◆ **Set of tasks**:
a - In the passage on children and cell phones, begin at the words "As you know, my" and stop after "current Autism epidemic.". Rewrite that stretch, swapping "radiation damage" for "radiation harm".
b - Answer these questions from the passage on children and cell phones:
(i) In what year did Carlo first warn about children using cell phones?
(ii) How much funding did the research program Carlo headed from 1993 to 1999 have, and who funded it?
(iii) What does the last paragraph call controlling cell phone use in young people?

George Carlo warns of the dangers of mobile phone usage– in commenting on an article in the Daily Mail

 


Commenting on an article by Tessa Thomas in the Daily Mail on November 3rd, Dr George Carlo of the Science and Public Policy Institute in Washington DC and an acknowledged expert on cellphone telephony (he headed the $28.5 million research program funded by the cell phone industry from 1993 to 1999 before founding the Science and Public Policy Research Institute) said:

As far as children and cell phones, here is where I am:

As you know, my first warning on children using cell phones came in 1999 and was echoed loud and clear in my Invisible Hazards book in 2001. This is not new. We were concerned then about children being more susceptible to radiation damage than adults because of their active brain development, exposed DNA and deeper penetration of electro-magnetic radiation into their smaller heads. A decade later, we have data confirming those fears: the most recent Hardell study showing the highest risk of brain tumors in people who began using cell phones as teenagers; observations in young people and controlled experiments of cell phone related behavioral anomalies, learning difficulties, and stunted social development; and we know that the cell phone infrastructure is playing a role in the current Autism epidemic.

But, while those observations are being debated amongst scientists and policy makers, a more serious problem is growing under the radar. Most alarming is that we understand clearly the mechanism of harm for cell phone related damage, including epigenetically induced maladaptation. In effect, the mechanistic data portend that cell phone radiation exposure in this most vulnerable population of young people is adversely altering the genome of an entire future generation. With the pervasive penetration of cell phone use in teenagers globally, an unprecedented and insidious genetic experiment has reached global dimensions -- and no one can predict with any degree of certainty, where it might lead.

Controlling cell phone use in young people is not a choice. It is an urgent necessity.

◆ **Listed records**:
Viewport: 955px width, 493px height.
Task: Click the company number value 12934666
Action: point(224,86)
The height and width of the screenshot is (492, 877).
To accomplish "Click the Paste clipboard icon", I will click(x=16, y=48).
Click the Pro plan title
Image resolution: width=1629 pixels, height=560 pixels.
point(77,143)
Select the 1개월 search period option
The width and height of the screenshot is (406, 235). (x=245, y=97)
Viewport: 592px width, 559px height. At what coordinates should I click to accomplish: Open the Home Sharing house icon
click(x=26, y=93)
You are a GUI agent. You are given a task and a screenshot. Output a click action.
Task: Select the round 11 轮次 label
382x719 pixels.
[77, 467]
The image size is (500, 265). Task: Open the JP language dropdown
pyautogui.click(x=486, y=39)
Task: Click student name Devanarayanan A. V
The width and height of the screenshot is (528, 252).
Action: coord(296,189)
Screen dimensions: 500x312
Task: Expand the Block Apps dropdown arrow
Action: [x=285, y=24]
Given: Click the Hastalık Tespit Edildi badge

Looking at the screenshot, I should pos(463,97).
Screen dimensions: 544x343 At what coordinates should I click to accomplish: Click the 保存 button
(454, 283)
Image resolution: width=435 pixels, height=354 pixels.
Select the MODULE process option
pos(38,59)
==
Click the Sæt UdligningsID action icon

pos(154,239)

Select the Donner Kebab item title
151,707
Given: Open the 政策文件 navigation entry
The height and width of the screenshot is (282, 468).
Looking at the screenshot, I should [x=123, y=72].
...
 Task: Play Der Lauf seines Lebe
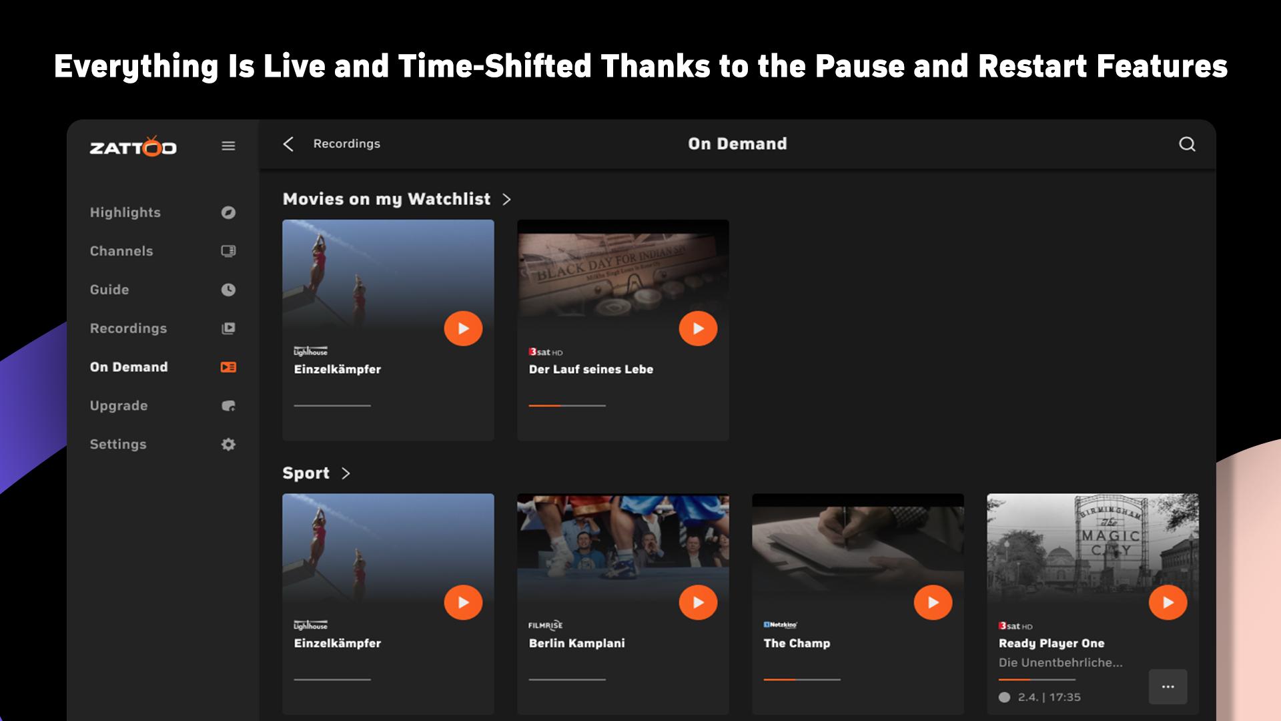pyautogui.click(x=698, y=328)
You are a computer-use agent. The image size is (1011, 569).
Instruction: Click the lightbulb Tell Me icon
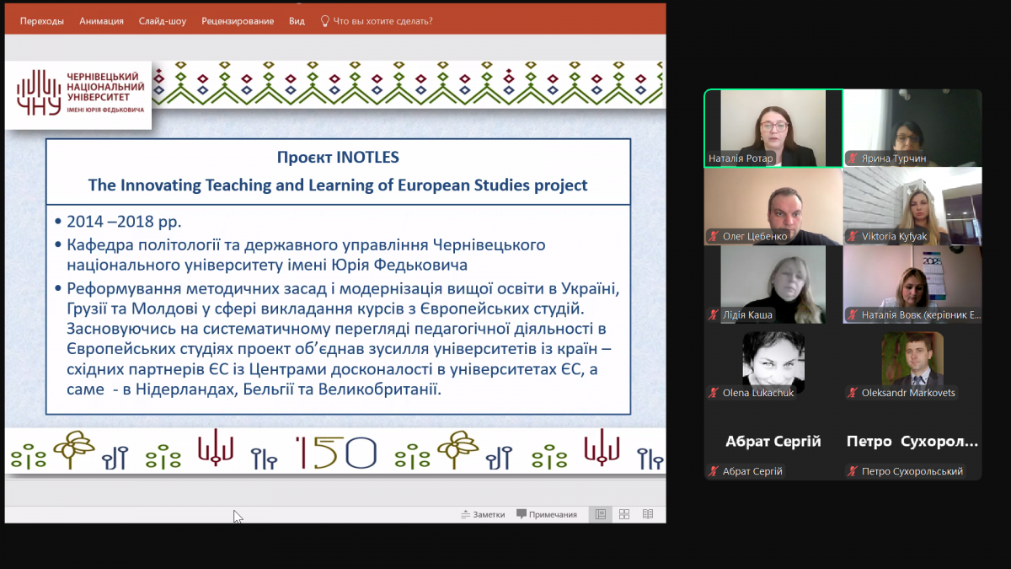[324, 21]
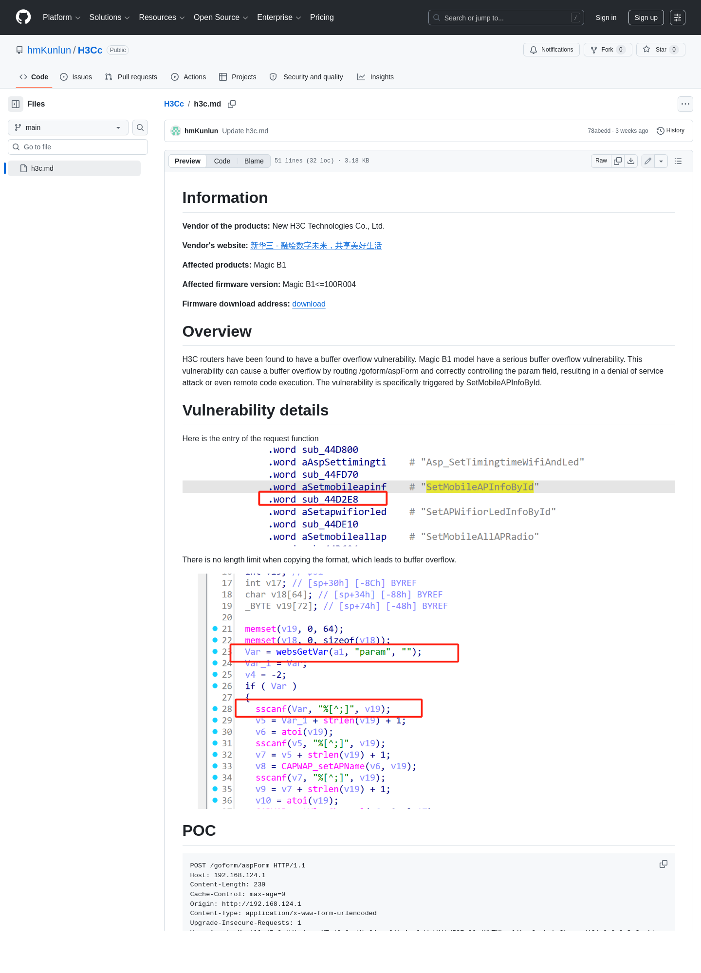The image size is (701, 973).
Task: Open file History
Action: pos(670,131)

◆ **Solved problems**:
a -
As you know, my first warning on children using cell phones came in 1999 and was echoed loud and clear in my Invisible Hazards book in 2001. This is not new. We were concerned then about children being more susceptible to radiation harm than adults because of their active brain development, exposed DNA and deeper penetration of electro-magnetic radiation into their smaller heads. A decade later, we have data confirming those fears: the most recent Hardell study showing the highest risk of brain tumors in people who began using cell phones as teenagers; observations in young people and controlled experiments of cell phone related behavioral anomalies, learning difficulties, and stunted social development; and we know that the cell phone infrastructure is playing a role in the current Autism epidemic.

b -
(i) 1999
(ii) $28.5 million, funded by the cell phone industry
(iii) An urgent necessity